Start of Listing

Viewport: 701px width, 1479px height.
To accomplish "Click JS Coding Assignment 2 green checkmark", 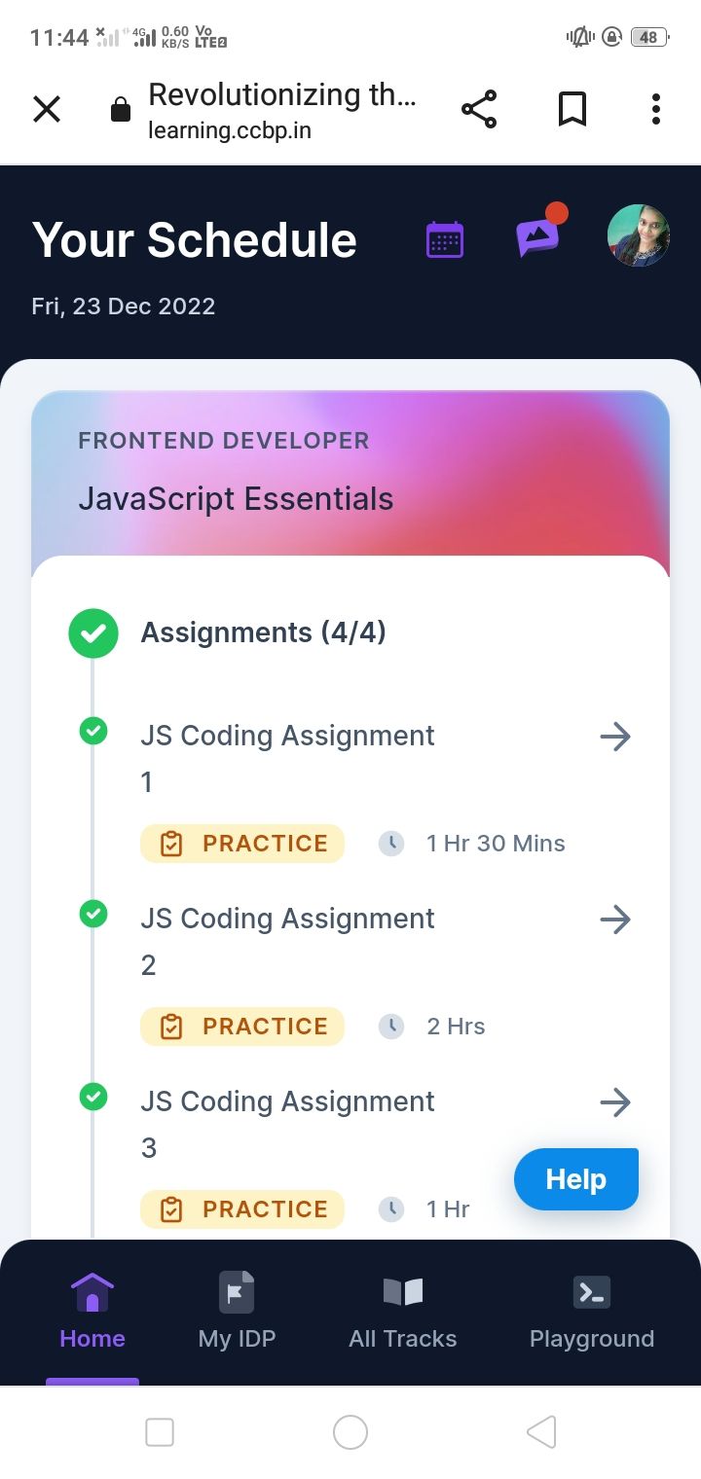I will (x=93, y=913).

End of Listing
Start of Listing

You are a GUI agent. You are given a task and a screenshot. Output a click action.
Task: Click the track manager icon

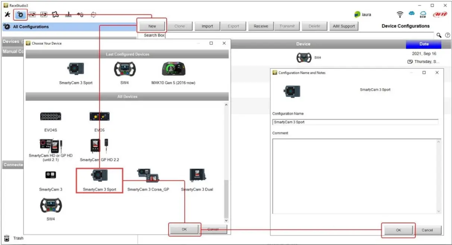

End of Listing
Start of Listing

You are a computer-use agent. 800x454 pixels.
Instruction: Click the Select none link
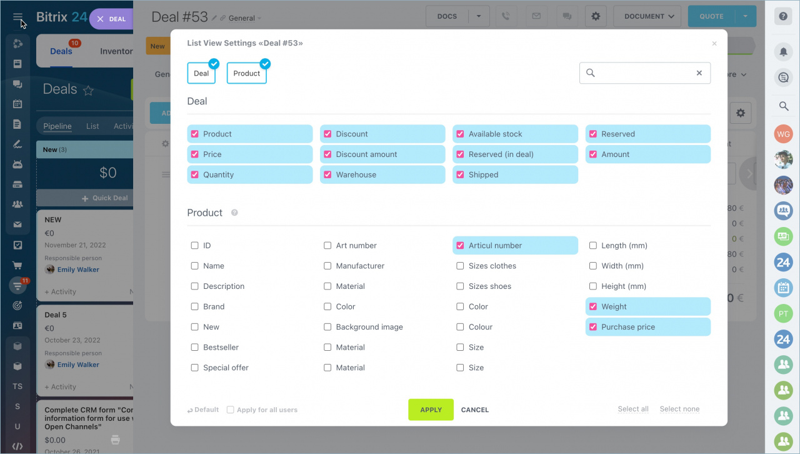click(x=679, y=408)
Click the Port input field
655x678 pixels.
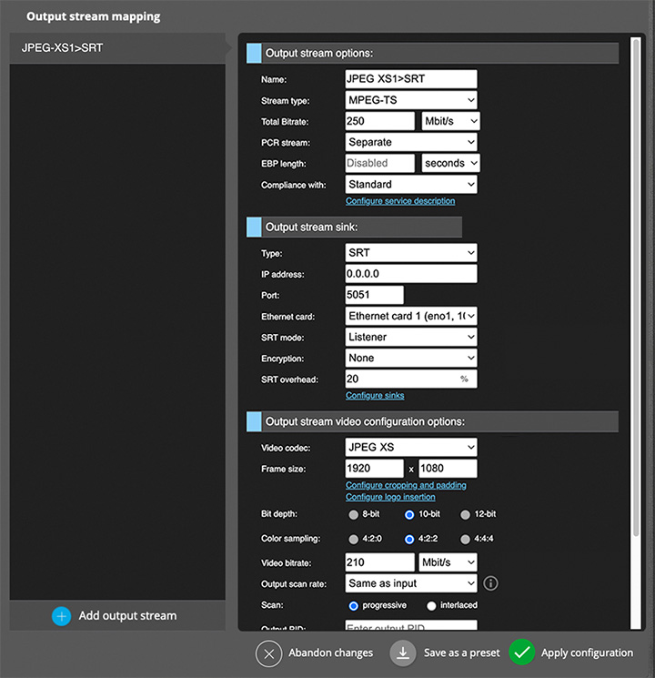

End of Listing

Repeat the items starting with the line that contains "You are a computer-use agent. 800x454 pixels." and going on through the line that contains "655x678 pixels.", leaving the pictures out.

▶ Worked solution
You are a computer-use agent. 800x454 pixels.
Instruction: Click the Select none link
click(x=679, y=408)
Click the Port input field
655x678 pixels.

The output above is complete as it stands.